Review: Lyle Lovett op Cactusfestival 2011
Trok daar een stoet geharnast kippenvel voorbij? Voelden we plots cowboyboots aan onze voeten groeien? En ging de wei van Cactus niet geuren naar barbecue, whisky en smeulend kampvuur? Yup: Lyle Lovett trakteerde op gulle countryblues die je niet van je lijf gewassen kreeg.
De songs van Lyle Lovett - met zijn karakterkop lijkt hij wel het ontbrekende personage in 'The Simpsons' - wonen in Amerikaanse negorijen. Ze kiemen er uit stoffige gronden. De zon zweet altijd hoog aan de hemel, de mannen worden niet gezien zonder flacon Jack bij de hand, en liefdesdisputen beslecht men nog weleens met een revolver.
Lovett zelf is de gentleman die zijn meisje vriendelijk vraagt of hij haar mag bestijgen, en zoja, hoe mevrouw het het liefst zou willen. Daarna rookt hij shag, en speelt hij countryblues voor lui bij wie het glas halfvol noch halfleeg is - gewoon half. Dat laatste deed hij ook op Cactus: vijfenzeventig hemelse minuten.
De verstilde weemoed van 'Private Conversation', 'If I Had a Boat' en bis 'She's No Lady' trok baantjes in ons bloed, en bij de hupse country van 'L.A. County', 'Cowboy Man' en 'Rollin' By' droomden we een cowboy die thuiskomt na nachten zwerven op de prairie - de ranch ruikt naar barbecuevlees, en vrouwlief krijgt een besmuikte kus.

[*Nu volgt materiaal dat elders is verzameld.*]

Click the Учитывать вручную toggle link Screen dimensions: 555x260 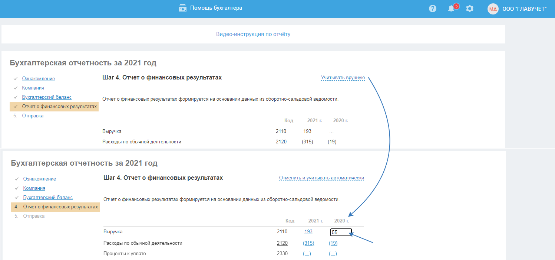tap(343, 78)
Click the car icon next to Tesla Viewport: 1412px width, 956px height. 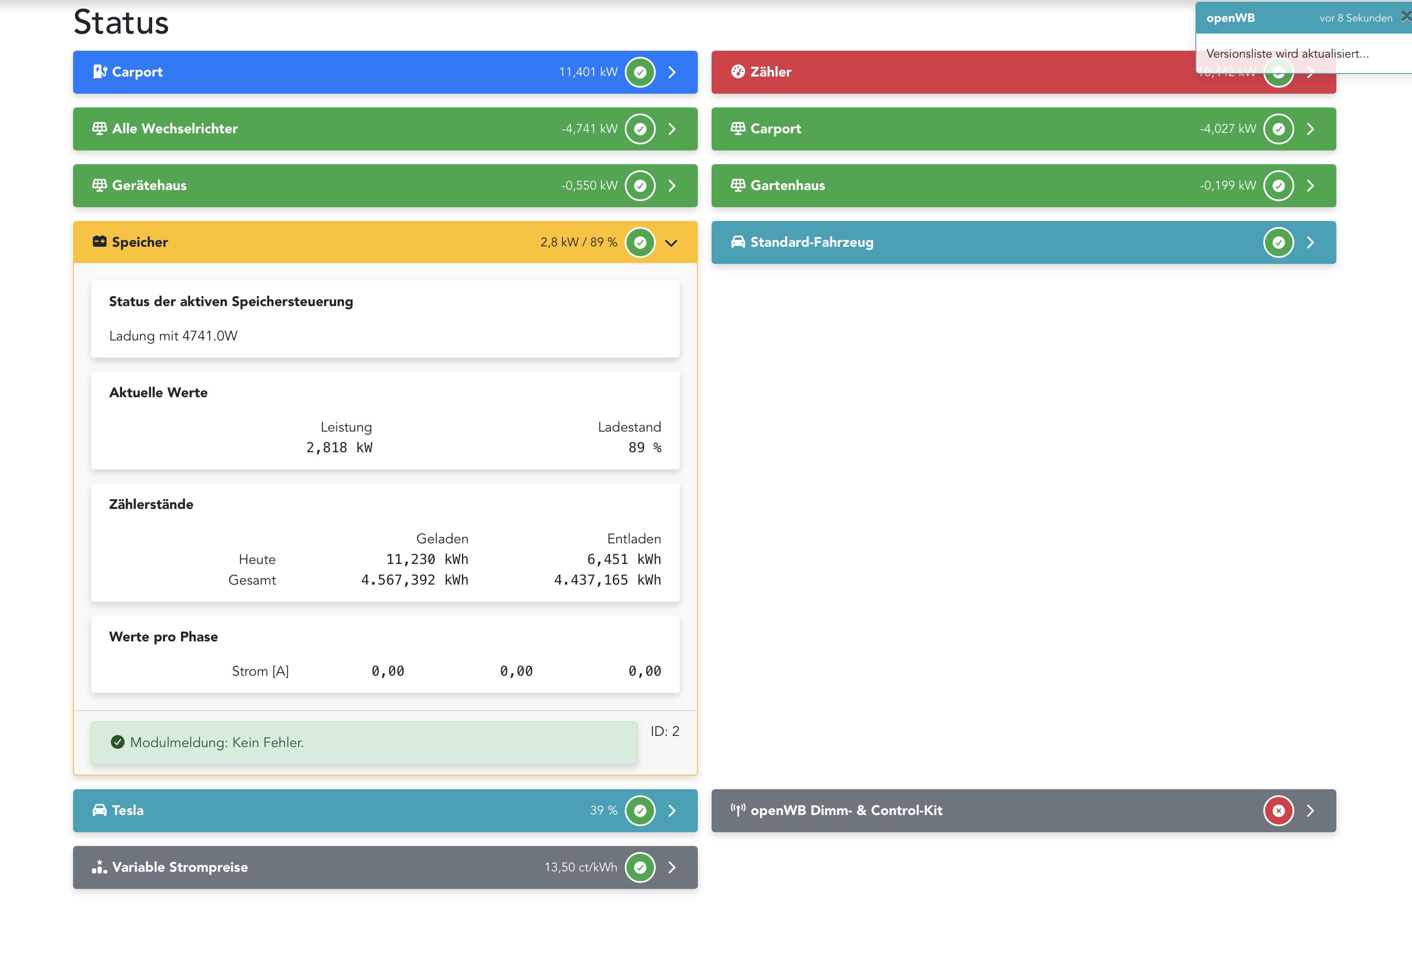pos(100,810)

Topconcert, quoi. Voor het eerst in ons leven gaven wij een denkbeeldig paard de sporen, en dribbelden we in galop de wei over. Gelooft u ons, een zicht was het niet.
Quote
'Zoveel mooie koppeltjes hier!' - bedankt om het er nog eens in te wrijven, Lyle.
Hoogtepunt
'I'll Come Knocking': kniehoog in de melancholie prevelden wij een flauw schietgebedje.